*Problem to solve*.
Retype everything from the line containing "Screen dimensions: 840x594" down through the end of the entries below. Omit the pictures from your copy.

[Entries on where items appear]
===

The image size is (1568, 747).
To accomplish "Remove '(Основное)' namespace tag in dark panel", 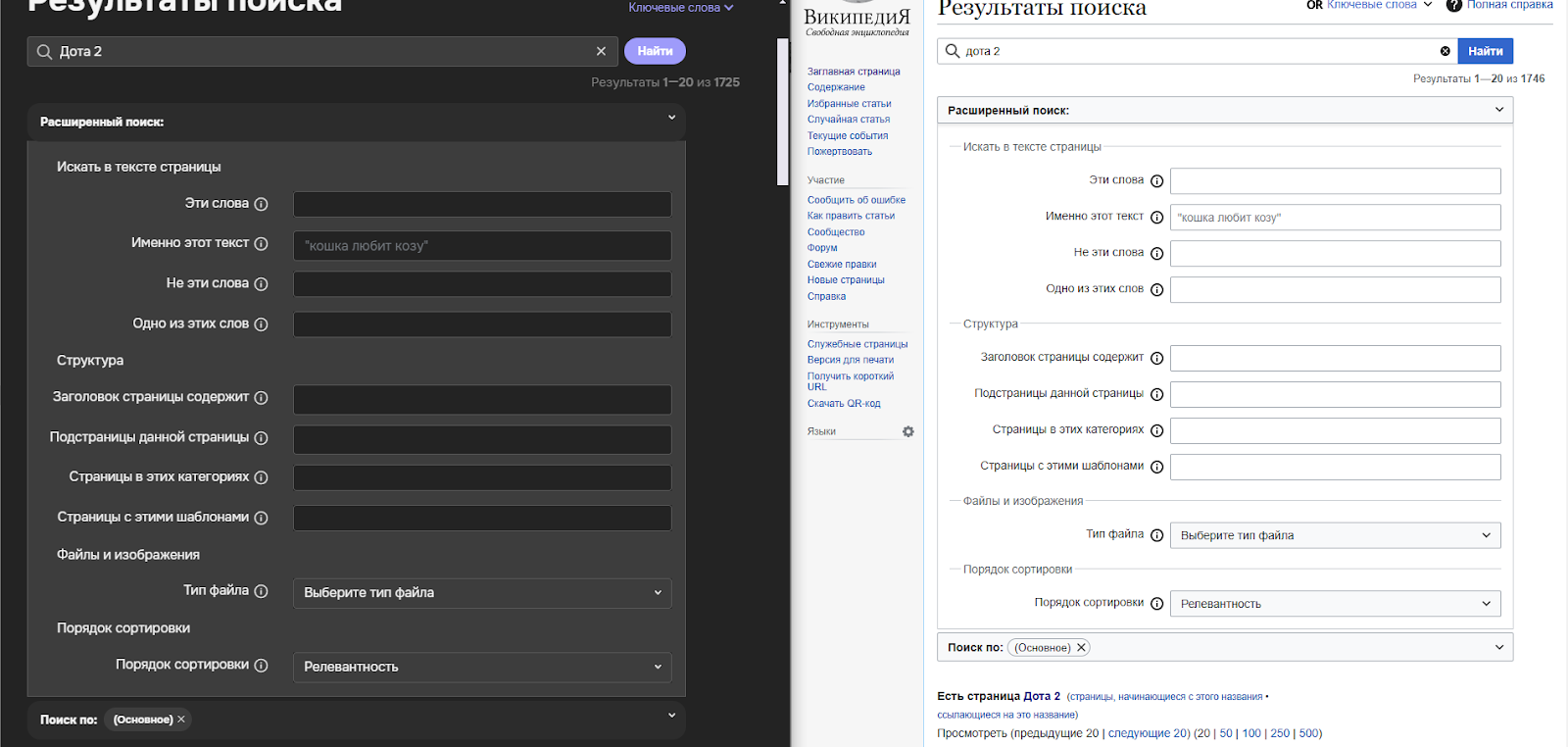I will pyautogui.click(x=181, y=720).
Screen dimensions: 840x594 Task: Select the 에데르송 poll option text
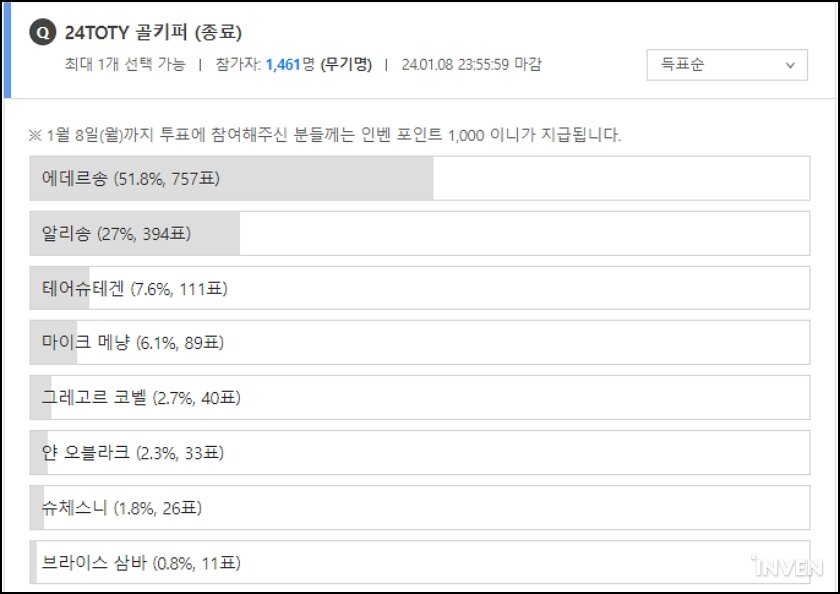(130, 180)
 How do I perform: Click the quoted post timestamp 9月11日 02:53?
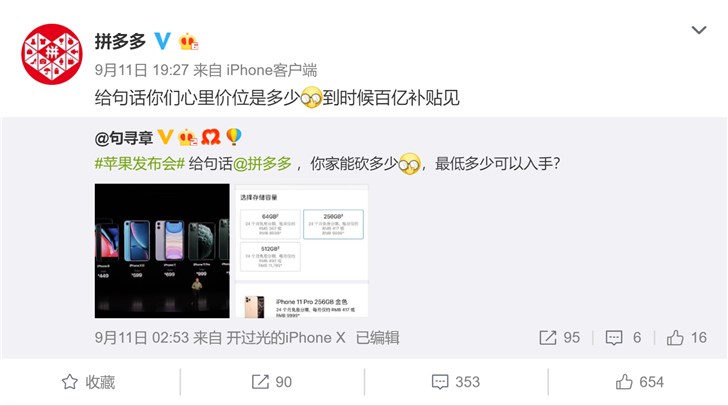142,338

===

*Task solution*.
Screen dimensions: 840x594 Task: Select the 에데르송 poll option text
(130, 180)
 How do I perform: Click the quoted post timestamp 9月11日 02:53?
142,338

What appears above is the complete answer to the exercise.